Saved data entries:
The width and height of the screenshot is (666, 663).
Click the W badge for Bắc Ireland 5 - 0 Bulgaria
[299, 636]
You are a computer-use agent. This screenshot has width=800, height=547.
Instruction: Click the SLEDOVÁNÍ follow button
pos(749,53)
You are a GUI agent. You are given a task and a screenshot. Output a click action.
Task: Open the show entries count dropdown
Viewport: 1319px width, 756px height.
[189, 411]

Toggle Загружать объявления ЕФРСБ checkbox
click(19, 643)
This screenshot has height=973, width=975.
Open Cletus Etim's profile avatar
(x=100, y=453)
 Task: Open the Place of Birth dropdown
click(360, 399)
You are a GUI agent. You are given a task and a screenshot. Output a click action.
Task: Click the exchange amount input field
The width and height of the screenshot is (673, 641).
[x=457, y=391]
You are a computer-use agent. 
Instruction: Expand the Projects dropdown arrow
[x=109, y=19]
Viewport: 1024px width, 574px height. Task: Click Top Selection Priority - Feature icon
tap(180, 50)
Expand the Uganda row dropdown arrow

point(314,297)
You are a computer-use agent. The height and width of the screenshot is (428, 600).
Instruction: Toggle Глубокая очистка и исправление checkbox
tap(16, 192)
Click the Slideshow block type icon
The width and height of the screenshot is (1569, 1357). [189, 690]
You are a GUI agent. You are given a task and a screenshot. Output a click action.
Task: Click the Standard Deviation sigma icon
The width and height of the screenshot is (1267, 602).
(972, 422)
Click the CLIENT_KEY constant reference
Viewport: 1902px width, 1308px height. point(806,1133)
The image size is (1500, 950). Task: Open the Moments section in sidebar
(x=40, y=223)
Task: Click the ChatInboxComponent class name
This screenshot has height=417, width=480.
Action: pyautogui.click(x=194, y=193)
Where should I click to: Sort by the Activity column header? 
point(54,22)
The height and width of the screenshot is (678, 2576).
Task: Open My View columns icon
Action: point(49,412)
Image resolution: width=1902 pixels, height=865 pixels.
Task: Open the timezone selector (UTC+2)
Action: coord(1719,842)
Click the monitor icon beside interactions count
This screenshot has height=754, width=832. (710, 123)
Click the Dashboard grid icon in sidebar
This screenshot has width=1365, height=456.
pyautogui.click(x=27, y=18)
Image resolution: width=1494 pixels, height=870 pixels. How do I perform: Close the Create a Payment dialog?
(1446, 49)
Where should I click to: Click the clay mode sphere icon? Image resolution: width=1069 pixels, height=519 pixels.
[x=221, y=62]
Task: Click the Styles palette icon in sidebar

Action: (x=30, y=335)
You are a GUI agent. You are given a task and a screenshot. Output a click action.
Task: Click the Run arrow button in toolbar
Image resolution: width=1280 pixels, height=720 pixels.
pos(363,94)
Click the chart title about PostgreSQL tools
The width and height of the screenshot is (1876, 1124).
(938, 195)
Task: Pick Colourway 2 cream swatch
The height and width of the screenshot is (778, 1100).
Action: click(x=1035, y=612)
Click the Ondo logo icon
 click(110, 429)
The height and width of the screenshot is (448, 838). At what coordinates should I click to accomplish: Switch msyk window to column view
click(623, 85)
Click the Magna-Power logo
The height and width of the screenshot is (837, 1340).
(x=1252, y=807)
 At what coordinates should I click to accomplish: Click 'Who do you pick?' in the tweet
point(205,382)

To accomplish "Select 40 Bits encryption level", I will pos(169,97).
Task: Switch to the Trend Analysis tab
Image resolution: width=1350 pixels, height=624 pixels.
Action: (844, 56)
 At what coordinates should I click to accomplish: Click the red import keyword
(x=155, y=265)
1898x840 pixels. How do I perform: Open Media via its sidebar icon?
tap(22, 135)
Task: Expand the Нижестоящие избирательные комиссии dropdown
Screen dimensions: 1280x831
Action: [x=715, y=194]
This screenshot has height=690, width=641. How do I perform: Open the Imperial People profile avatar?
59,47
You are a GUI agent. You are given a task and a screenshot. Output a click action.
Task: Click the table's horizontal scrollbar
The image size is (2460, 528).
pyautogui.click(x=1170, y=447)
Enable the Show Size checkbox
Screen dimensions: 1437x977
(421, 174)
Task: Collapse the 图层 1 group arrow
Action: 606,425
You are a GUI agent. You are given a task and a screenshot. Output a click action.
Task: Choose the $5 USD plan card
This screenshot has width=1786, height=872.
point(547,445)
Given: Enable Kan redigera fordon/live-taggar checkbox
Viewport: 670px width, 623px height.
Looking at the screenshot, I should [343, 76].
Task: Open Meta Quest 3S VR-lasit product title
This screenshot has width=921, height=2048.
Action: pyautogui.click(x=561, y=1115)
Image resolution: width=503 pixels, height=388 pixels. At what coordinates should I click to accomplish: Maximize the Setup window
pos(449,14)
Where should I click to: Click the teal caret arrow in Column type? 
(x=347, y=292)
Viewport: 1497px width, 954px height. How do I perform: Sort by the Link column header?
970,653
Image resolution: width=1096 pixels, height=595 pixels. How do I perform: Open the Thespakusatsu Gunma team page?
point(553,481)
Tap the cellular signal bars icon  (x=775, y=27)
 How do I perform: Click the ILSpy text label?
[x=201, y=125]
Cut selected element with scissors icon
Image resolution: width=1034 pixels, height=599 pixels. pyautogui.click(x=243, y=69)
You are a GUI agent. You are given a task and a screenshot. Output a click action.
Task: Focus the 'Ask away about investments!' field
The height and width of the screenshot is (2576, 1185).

> [Work required]:
Transcribe the data in full, matching every line exactly.

> [Written solution]:
The width and height of the screenshot is (666, 663).
Click the W badge for Bắc Ireland 5 - 0 Bulgaria
[299, 636]
You are a computer-use agent. This screenshot has width=800, height=547.
Instruction: Click the SLEDOVÁNÍ follow button
pos(749,53)
You are a GUI agent. You are given a task and a screenshot. Output a click action.
Task: Open the show entries count dropdown
Viewport: 1319px width, 756px height.
[189, 411]

Toggle Загружать объявления ЕФРСБ checkbox
click(19, 643)
This screenshot has height=973, width=975.
Open Cletus Etim's profile avatar
(x=100, y=453)
 Task: Open the Place of Birth dropdown
click(360, 399)
You are a GUI agent. You are given a task and a screenshot. Output a click action.
Task: Click the exchange amount input field
The width and height of the screenshot is (673, 641).
[x=457, y=391]
You are a computer-use agent. 
Instruction: Expand the Projects dropdown arrow
[x=109, y=19]
Viewport: 1024px width, 574px height. Task: Click Top Selection Priority - Feature icon
tap(180, 50)
Expand the Uganda row dropdown arrow

point(314,297)
You are a computer-use agent. The height and width of the screenshot is (428, 600).
Instruction: Toggle Глубокая очистка и исправление checkbox
tap(16, 192)
Click the Slideshow block type icon
The width and height of the screenshot is (1569, 1357). [189, 690]
You are a GUI agent. You are given a task and a screenshot. Output a click action.
Task: Click the Standard Deviation sigma icon
The width and height of the screenshot is (1267, 602).
(972, 422)
Click the CLIENT_KEY constant reference
Viewport: 1902px width, 1308px height. point(806,1133)
The image size is (1500, 950). Task: Open the Moments section in sidebar
(x=40, y=223)
Task: Click the ChatInboxComponent class name
This screenshot has height=417, width=480.
Action: pyautogui.click(x=194, y=193)
Where should I click to: Sort by the Activity column header? 
point(54,22)
The height and width of the screenshot is (678, 2576).
Task: Open My View columns icon
Action: point(49,412)
Image resolution: width=1902 pixels, height=865 pixels.
Task: Open the timezone selector (UTC+2)
Action: coord(1719,842)
Click the monitor icon beside interactions count
This screenshot has height=754, width=832. (710, 123)
Click the Dashboard grid icon in sidebar
This screenshot has width=1365, height=456.
pyautogui.click(x=27, y=18)
Image resolution: width=1494 pixels, height=870 pixels. How do I perform: Close the Create a Payment dialog?
(1446, 49)
Where should I click to: Click the clay mode sphere icon? Image resolution: width=1069 pixels, height=519 pixels.
[x=221, y=62]
Task: Click the Styles palette icon in sidebar

Action: (x=30, y=335)
You are a GUI agent. You are given a task and a screenshot. Output a click action.
Task: Click the Run arrow button in toolbar
Image resolution: width=1280 pixels, height=720 pixels.
pos(363,94)
Click the chart title about PostgreSQL tools
The width and height of the screenshot is (1876, 1124).
(938, 195)
Task: Pick Colourway 2 cream swatch
The height and width of the screenshot is (778, 1100).
Action: click(x=1035, y=612)
Click the Ondo logo icon
 click(110, 429)
The height and width of the screenshot is (448, 838). At what coordinates should I click to accomplish: Switch msyk window to column view
click(623, 85)
Click the Magna-Power logo
The height and width of the screenshot is (837, 1340).
(x=1252, y=807)
 At what coordinates should I click to accomplish: Click 'Who do you pick?' in the tweet
point(205,382)

To accomplish "Select 40 Bits encryption level", I will pos(169,97).
Task: Switch to the Trend Analysis tab
Image resolution: width=1350 pixels, height=624 pixels.
Action: (844, 56)
 At what coordinates should I click to accomplish: Click the red import keyword
(x=155, y=265)
1898x840 pixels. How do I perform: Open Media via its sidebar icon?
tap(22, 135)
Task: Expand the Нижестоящие избирательные комиссии dropdown
Screen dimensions: 1280x831
Action: [x=715, y=194]
This screenshot has height=690, width=641. How do I perform: Open the Imperial People profile avatar?
59,47
You are a GUI agent. You are given a task and a screenshot. Output a click action.
Task: Click the table's horizontal scrollbar
The image size is (2460, 528).
pyautogui.click(x=1170, y=447)
Enable the Show Size checkbox
Screen dimensions: 1437x977
(421, 174)
Task: Collapse the 图层 1 group arrow
Action: 606,425
You are a GUI agent. You are given a task and a screenshot. Output a click action.
Task: Choose the $5 USD plan card
This screenshot has width=1786, height=872.
point(547,445)
Given: Enable Kan redigera fordon/live-taggar checkbox
Viewport: 670px width, 623px height.
Looking at the screenshot, I should [343, 76].
Task: Open Meta Quest 3S VR-lasit product title
This screenshot has width=921, height=2048.
Action: pyautogui.click(x=561, y=1115)
Image resolution: width=503 pixels, height=388 pixels. At what coordinates should I click to accomplish: Maximize the Setup window
pos(449,14)
Where should I click to: Click the teal caret arrow in Column type? 
(x=347, y=292)
Viewport: 1497px width, 954px height. How do I perform: Sort by the Link column header?
970,653
Image resolution: width=1096 pixels, height=595 pixels. How do I perform: Open the Thespakusatsu Gunma team page?
point(553,481)
Tap the cellular signal bars icon  (x=775, y=27)
 How do I perform: Click the ILSpy text label?
[x=201, y=125]
Cut selected element with scissors icon
Image resolution: width=1034 pixels, height=599 pixels. pyautogui.click(x=243, y=69)
You are a GUI agent. You are given a task and a screenshot. Output a click action.
Task: Focus the 'Ask away about investments!' field
The height and width of the screenshot is (2576, 1185).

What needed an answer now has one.